Count every line in the entries that follow where the word "will" appears, then state only the total.

______

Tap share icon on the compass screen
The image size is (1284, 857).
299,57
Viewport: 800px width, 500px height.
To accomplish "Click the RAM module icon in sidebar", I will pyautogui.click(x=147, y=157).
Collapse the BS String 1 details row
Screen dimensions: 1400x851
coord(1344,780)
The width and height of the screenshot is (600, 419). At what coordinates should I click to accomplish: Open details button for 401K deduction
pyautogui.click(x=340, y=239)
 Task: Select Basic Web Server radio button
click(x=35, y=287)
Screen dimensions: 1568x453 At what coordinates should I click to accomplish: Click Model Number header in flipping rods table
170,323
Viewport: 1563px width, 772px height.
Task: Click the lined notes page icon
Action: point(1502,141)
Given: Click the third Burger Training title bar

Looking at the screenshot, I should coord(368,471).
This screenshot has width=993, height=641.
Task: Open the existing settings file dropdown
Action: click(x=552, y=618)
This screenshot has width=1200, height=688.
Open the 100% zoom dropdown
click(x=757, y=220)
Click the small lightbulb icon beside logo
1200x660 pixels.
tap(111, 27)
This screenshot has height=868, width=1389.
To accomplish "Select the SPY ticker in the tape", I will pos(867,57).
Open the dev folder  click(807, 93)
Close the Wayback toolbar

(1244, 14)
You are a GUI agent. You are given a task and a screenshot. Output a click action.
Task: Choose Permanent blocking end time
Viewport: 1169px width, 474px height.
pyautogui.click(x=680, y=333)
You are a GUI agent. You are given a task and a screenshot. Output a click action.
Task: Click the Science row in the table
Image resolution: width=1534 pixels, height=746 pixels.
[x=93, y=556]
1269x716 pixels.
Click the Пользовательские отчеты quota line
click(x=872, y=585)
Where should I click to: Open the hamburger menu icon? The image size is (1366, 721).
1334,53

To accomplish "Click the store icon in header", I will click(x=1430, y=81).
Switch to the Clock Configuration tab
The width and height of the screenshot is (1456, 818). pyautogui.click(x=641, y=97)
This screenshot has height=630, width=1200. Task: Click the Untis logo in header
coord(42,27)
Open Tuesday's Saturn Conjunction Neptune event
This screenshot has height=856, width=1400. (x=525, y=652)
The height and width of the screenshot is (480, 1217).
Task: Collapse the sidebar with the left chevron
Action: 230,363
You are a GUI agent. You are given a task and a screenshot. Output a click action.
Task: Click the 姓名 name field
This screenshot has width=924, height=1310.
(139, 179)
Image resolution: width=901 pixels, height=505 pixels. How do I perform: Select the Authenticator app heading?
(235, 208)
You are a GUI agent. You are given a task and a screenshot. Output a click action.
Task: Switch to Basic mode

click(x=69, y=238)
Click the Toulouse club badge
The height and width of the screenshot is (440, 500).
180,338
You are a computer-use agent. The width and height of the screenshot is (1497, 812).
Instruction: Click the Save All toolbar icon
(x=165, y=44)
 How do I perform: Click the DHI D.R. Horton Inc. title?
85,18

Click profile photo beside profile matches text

______

RESULT FOR THIS TASK >>
3